From the time I was in the second grade, I'd go upstairs for part of the day and have my reading and English classes with the sixth and seventh grade classes. In all, it was a wonderful arrangement, with the only unfortunate consequence that I sometimes read texts that were within the scope of my reading comprehension, yet well outside the scope of my maturity. For instance, after reading an article about what would transpire on earth once the sun burns out, I could not be convinced by any means whatsoever that this would not occur imminently. For weeks I soldiered on bearing a sense of impending doom, casting anxious glances skyward to assess time remaining until oblivion. And the other most notable example of my eyes being bigger than my brain was in my reading of the Daniel Keyes novella Flowers For Algernon, which reminded me of Teddy Wayne's Loner in its fluent portrayal of an unreliable narrator whose level of insight ebbs and flows - or in the case of Loner, perhaps simply ebbs! - throughout the course of the book.
So without spoiling either book, let me first try to explain what made Flowers For Algernon so traumatizing to little me.

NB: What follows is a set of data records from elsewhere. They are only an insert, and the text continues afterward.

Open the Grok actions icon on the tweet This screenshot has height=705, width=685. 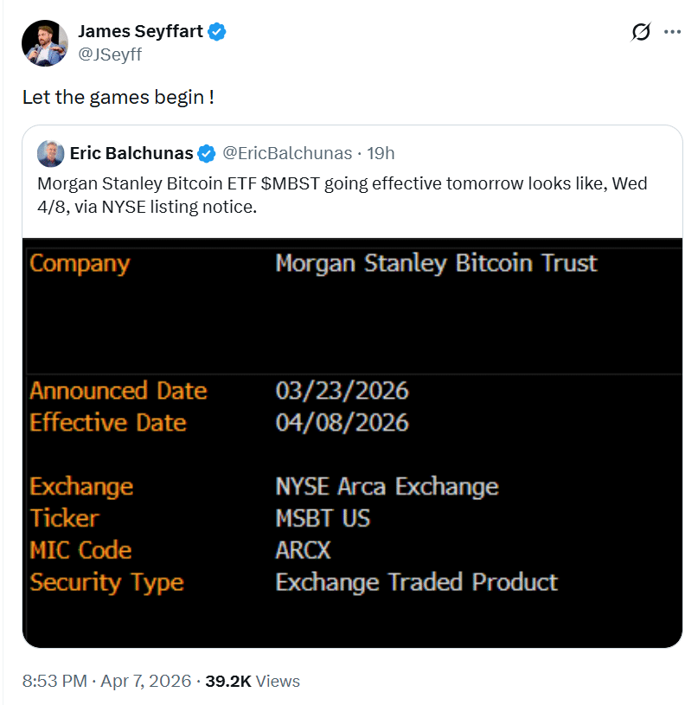tap(640, 31)
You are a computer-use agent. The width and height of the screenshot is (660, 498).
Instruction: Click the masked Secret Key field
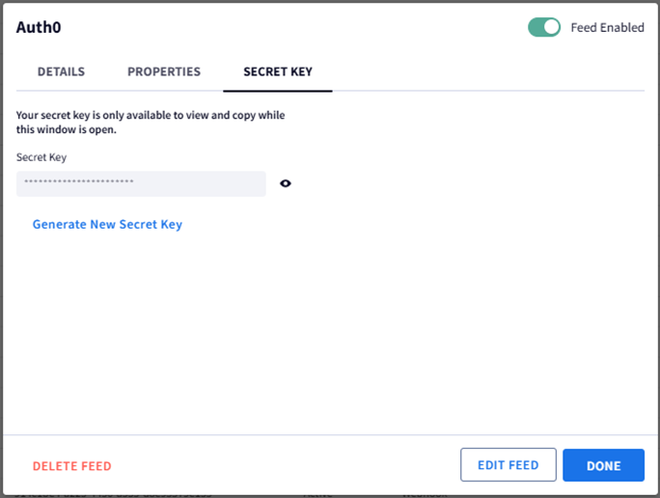[141, 183]
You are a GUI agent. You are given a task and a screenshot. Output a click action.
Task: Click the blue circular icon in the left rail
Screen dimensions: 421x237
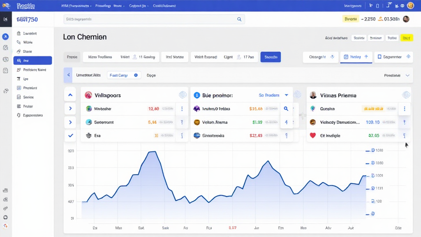[x=6, y=37]
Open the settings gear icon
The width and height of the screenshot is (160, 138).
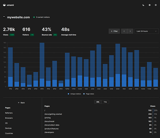coord(156,5)
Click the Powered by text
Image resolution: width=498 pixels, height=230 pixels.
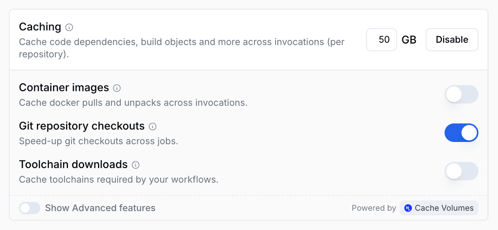(374, 208)
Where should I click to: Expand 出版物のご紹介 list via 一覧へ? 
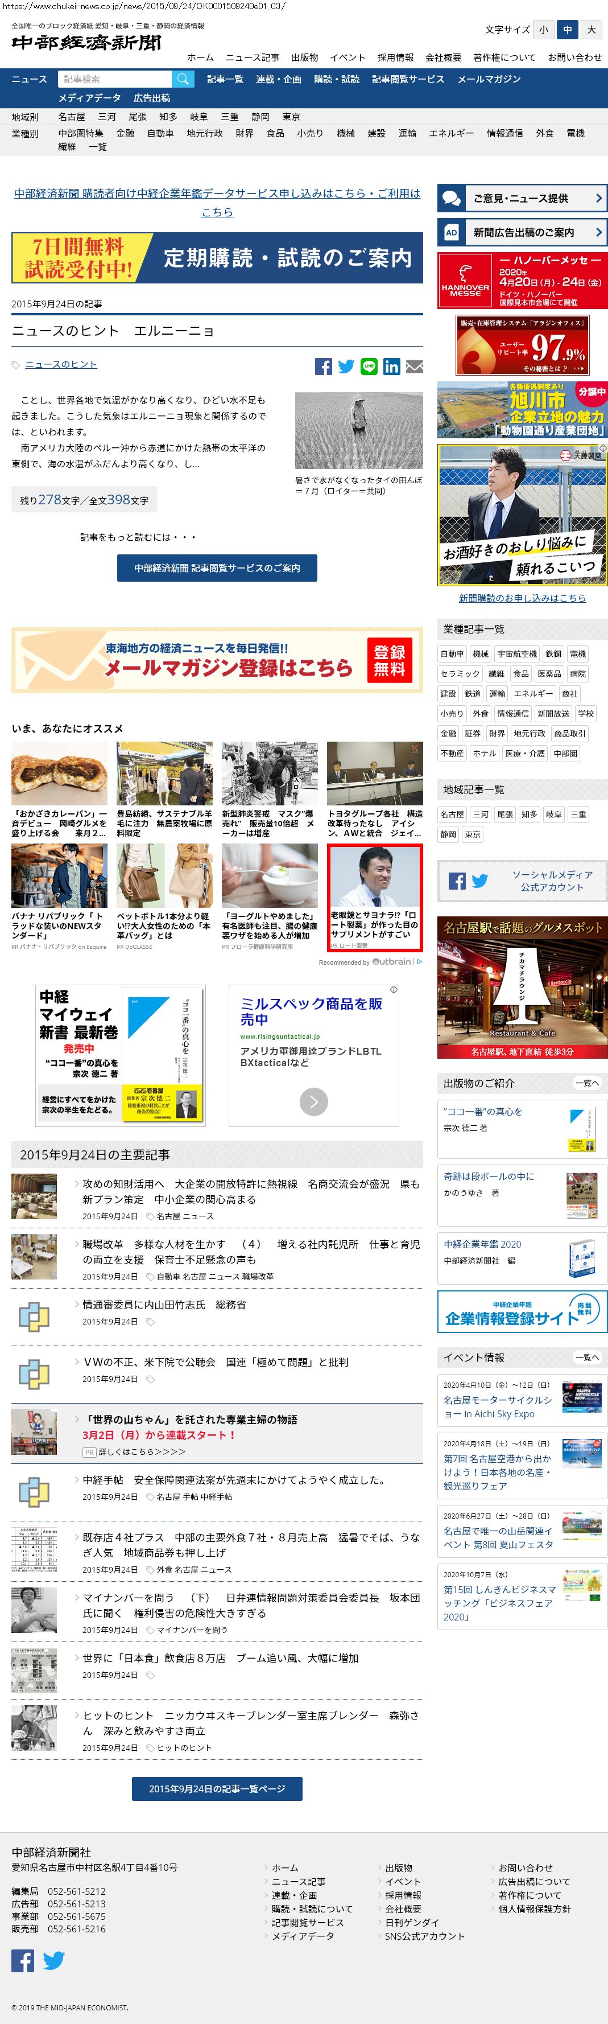click(587, 1083)
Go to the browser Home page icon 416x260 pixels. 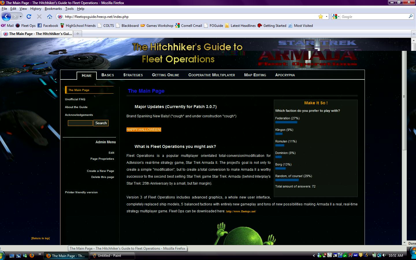point(50,16)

Basically, the narrator of FFA, Charlie, undergoes some radical brain-based changes that he's sometimes, but not always, able to anticipate and describe. However, even when his cognitive and behavioral changes lie beyond the scope of his awareness, the reader is fully able to tell what's going on, which creates a terrifying and helpless feeling of watching someone about to be hit by a train. In my case, reading at the very self-referential age of eight, my takeaway was that if Charlie could be undergoing such transformation unbeknownst to him, then the same could happen to me, and therefore, logically, MUST be happening to me at that very moment! As those who've read that novel will understand, this outcome would be equally as fearsome as the prospect of a burned-out sun, only even more so, because in this case, the sun would be my HEAD, which would surely result in my banishment from seventh-grade English.

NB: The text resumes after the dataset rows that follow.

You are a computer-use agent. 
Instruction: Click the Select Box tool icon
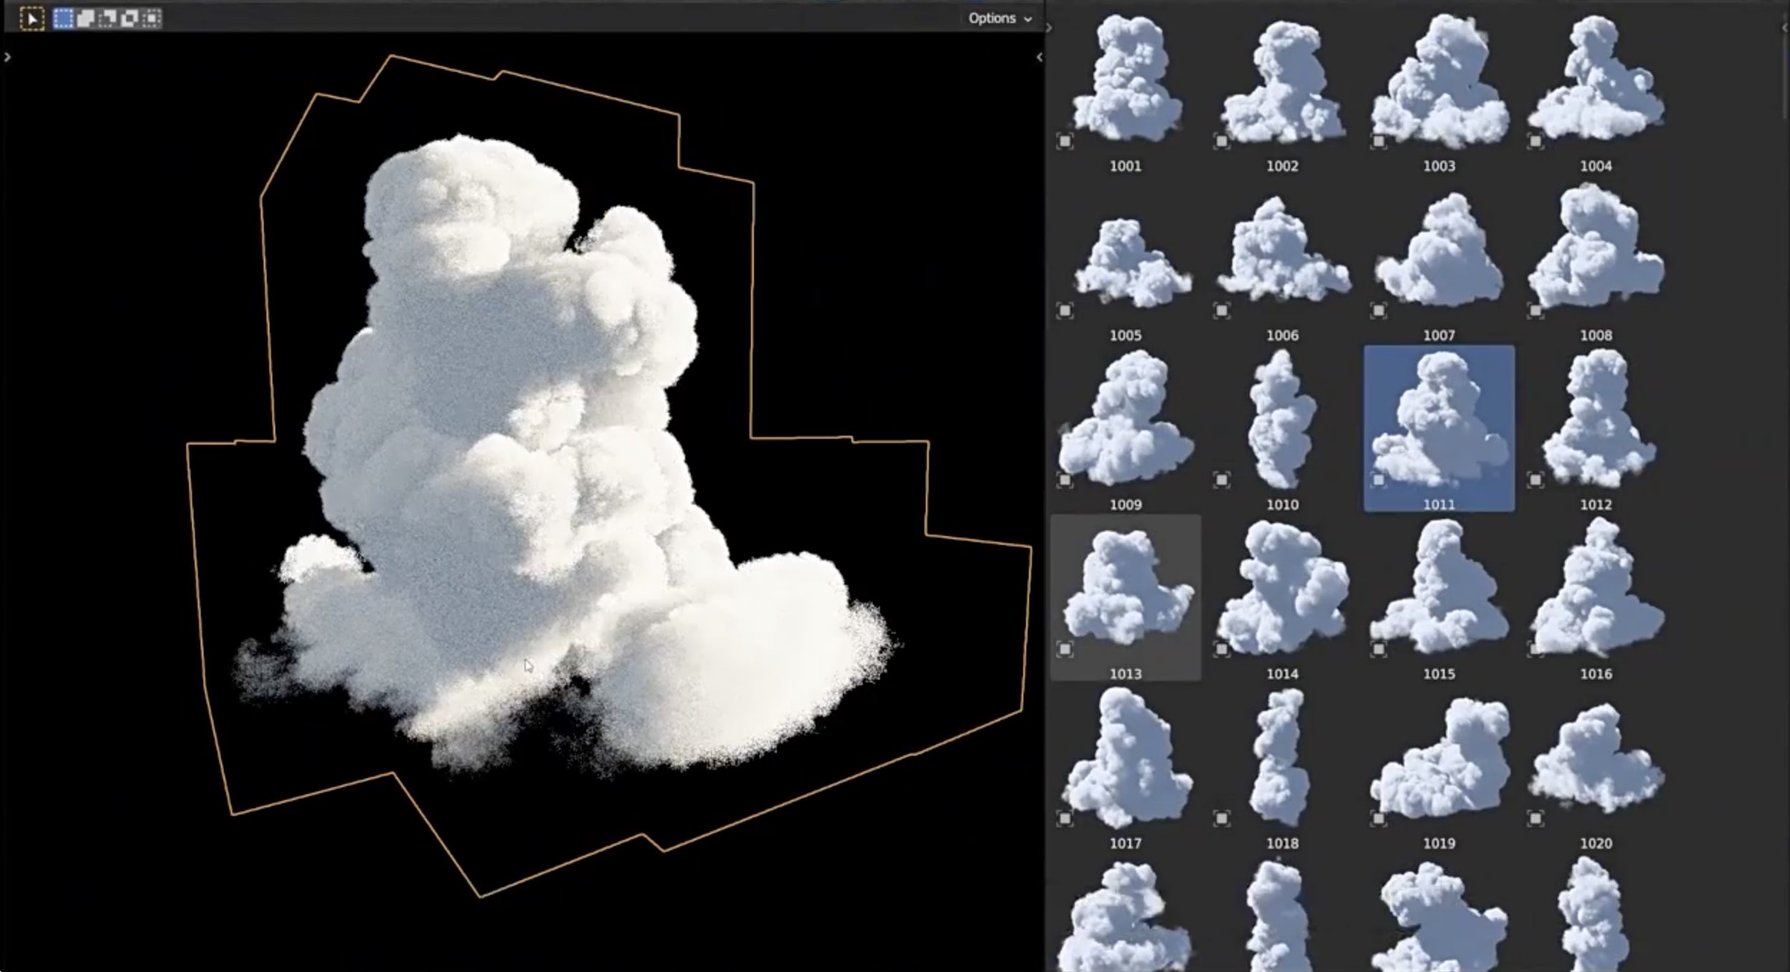tap(32, 19)
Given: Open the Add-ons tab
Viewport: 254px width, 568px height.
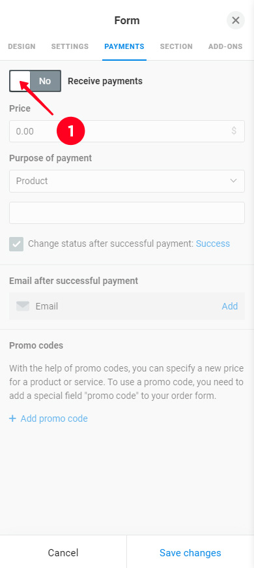Looking at the screenshot, I should click(x=225, y=46).

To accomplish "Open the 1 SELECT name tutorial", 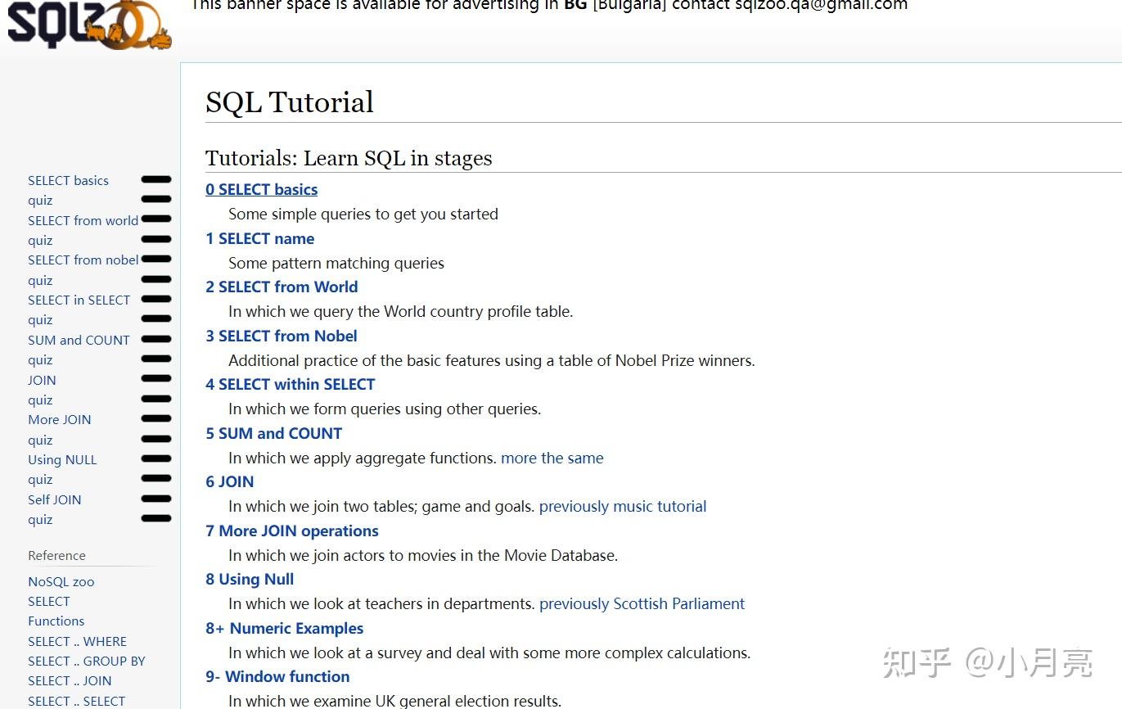I will point(259,239).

Now, Loner works in somewhat the same hypnotic fashion, only a little differently. Instead of just merely witnessing a narrator's progressive suffering as we do in FFA - and also in Loner, where the narrator, David, pushes the cringeworthy boundaries of social awkwardness from the very beginning of Harvard freshman orientation week - we also become progressively, uncomfortably aware of the narrator's potential to create, or perhaps even inflict, suffering as well. As FFA's Charlie increasingly loses touch with reality, we become increasingly aware of the catastrophe that may befall him, whereas as Loner's David increasingly loses touch with reality, we become increasingly aware of his capacity to generate catastrophe or generally precipitate and participate in chaos. Basically, the reader is slowly, deftly, inexorably led to believe that something bad is going to happen to someone, and it's somehow going to involve David and most of the other main characters, but we don't exactly know the whos, whens, wheres, or whats - or, as a surprise plot twist reveals, even all of the whys and hows. As with Flowers For Algernon, we simultaneously know both more and less than the narrator, and this makes for a hell of a mouse maze to navigate. (Flowers For Algernon inside joke!)

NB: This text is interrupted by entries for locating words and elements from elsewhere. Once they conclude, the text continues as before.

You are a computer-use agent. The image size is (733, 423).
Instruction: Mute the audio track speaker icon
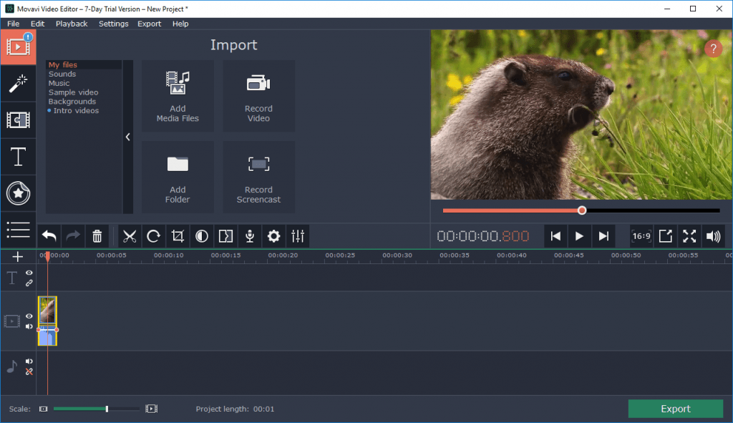(29, 361)
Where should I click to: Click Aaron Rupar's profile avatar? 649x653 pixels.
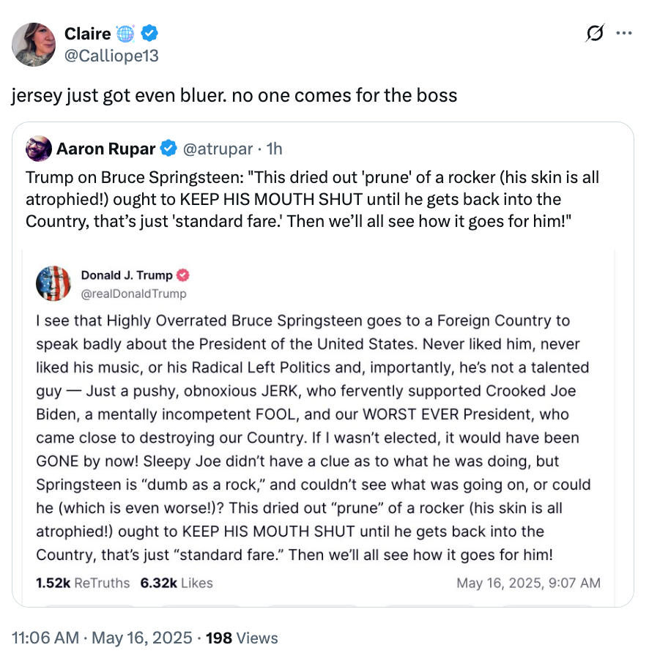(x=38, y=149)
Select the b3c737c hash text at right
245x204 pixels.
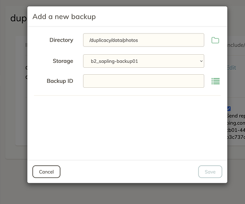pyautogui.click(x=236, y=137)
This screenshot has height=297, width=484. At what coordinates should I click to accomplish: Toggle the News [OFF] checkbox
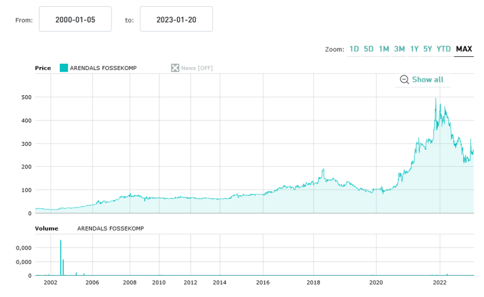click(x=175, y=68)
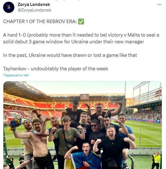166x169 pixels.
Task: Open the three-dot more options menu
Action: [159, 4]
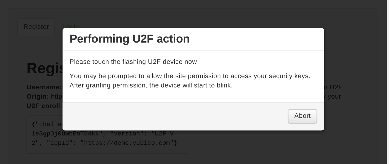389x164 pixels.
Task: Click the security keys permission sentence
Action: click(190, 76)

As many have stated, Loner is a rapid page-turner that's hard to put down and easy to pick back up. I'd describe it as a character-driven literary thriller. Wayne deserves kudos for his unique and rather macabre twist on the Ivy League campus novel as well as the "Say Anything" or "Can't Buy Me Love"-type "geek boy pursues golden girl" story. Although the threads tie together quite neatly in the end, I must say the book sat a little lightly with me once it was over: it was an engrossing read while it lasted, with a resolution aided by a clever latebreaking surprise reveal, but I wasn't left weightily pondering it for days on end. I'd compare it to a perfectly executed egg sandwich, but that's not a knock. After all, sometimes nothing's more delicious than that perfect egg sandwich, especially after you've been subsisting on mysteries that all too often resemble the mush of campus cafeteria marinara, cereal, and soft-serve.